In the CPO programs it is not possible to change the shape of a meniscus automatically or at run time. A manual iterative procedure must therefore be used. First, a meniscus that has approximately the expected shape is simulated as a Childs-Law cathode and is divided into segments. The external voltages are then adjusted to give approximately the required total current. The ray output file then contains information on the current from each segment and its area. The current density at each segment can therefore be deduced (a suitable external program will be needed to read and process the ray output file). In the ‘manual’ stage the shape of the meniscus is changed empirically to try to make Jext constant over its surface and equal to the value at the point nearest to the containing electrode (in order to try to match the meniscus shape to that electrode). This process is iterated until Jext is constant over the surface. Then the value of Jint is known (= Jext), which in turn defines the parameters of the plasma. Only three or four iteration should be needed to achieve constancy to better than 1%. The plasma has then been effectively simulated. An iterative process of this type has been described by Humphries (cited above).
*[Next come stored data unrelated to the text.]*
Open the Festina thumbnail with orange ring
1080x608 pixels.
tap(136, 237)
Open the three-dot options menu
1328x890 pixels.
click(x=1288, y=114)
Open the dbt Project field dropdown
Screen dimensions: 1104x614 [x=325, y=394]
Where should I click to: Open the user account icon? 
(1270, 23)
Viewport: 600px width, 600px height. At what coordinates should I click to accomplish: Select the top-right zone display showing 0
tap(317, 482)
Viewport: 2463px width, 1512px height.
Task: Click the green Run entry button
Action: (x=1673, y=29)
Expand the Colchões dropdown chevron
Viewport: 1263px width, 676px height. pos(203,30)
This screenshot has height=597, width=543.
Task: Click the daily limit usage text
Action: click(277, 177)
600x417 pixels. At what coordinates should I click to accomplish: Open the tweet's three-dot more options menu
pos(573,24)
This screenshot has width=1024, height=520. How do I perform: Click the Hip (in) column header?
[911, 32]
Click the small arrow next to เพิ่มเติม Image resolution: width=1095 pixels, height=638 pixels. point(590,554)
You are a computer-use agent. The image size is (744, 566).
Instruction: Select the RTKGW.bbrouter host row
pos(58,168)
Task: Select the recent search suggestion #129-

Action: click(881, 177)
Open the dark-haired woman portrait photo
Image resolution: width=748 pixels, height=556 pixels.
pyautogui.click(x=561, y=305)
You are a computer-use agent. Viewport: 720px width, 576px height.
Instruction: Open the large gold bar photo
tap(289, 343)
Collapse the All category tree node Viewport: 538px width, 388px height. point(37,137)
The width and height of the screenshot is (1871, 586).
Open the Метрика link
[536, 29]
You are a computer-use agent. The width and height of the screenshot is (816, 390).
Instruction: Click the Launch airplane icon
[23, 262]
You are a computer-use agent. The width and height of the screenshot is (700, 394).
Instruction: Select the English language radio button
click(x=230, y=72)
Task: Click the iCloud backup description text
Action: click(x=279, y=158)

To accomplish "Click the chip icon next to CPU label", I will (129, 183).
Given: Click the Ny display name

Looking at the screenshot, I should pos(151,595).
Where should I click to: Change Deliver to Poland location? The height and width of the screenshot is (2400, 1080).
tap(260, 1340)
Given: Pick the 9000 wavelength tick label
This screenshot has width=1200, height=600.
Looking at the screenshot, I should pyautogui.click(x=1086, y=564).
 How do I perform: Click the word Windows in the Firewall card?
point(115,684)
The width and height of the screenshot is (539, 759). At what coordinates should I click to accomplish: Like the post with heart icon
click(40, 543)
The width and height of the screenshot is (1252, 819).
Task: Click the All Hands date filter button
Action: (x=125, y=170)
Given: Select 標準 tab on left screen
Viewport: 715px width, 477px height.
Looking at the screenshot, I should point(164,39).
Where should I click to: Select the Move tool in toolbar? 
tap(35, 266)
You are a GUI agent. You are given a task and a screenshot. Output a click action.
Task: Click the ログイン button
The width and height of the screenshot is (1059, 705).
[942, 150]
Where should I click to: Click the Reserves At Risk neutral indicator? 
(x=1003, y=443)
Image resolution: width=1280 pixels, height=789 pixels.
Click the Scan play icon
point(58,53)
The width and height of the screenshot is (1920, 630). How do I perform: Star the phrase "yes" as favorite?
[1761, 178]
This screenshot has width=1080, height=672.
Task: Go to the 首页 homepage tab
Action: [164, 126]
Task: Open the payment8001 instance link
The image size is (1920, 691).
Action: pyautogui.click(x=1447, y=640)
Advice on the ‘manual’ stage:

The available information is the value of the emitted current density J for each segment of the plasma meniscus. The task is to change the positions of these segments so that (1) they all have the same J and (2) the outer border of the meniscus continues to touch the edge of the metal electrode that contains the plasma.

The current density J is proportional to Eext to the power of 3/2, according to Childs Law, where Eext is the field at a constant distance d from the surface. Making J constant over the surface of the meniscus is therefore equivalent to making E constant.

As an example, consider a meniscus that is expected to be approximately spherical in shape. It might be simulated in the first instance as a section of a sphere, the outer edge of which touches the edge of the containing electrode. If the radius is changed then the centre of curvature of the sphere must also be moved to satisfy the second condition. Initially its radius can be changed by a small amount to find how J changes across the meniscus. This information can then be used to estimate the radius that will give an approximately constant J. This procedure can then be applied iteratively. It would be possible to write a simple feed-back program that gives the new radius and the position of the centre automatically. At a later stage the meniscus might be simulated by two or more such spherical sections that join smoothly. When their radii are changed then all the positions of the centres must also be changed. An analogous iterative procedure could be used although the feed-back program would then be more complicated.



Sputter ion sources.

Examples of two simple sputter ion sources are described in the footnotes to xmpl2d48 and xmpl3d78.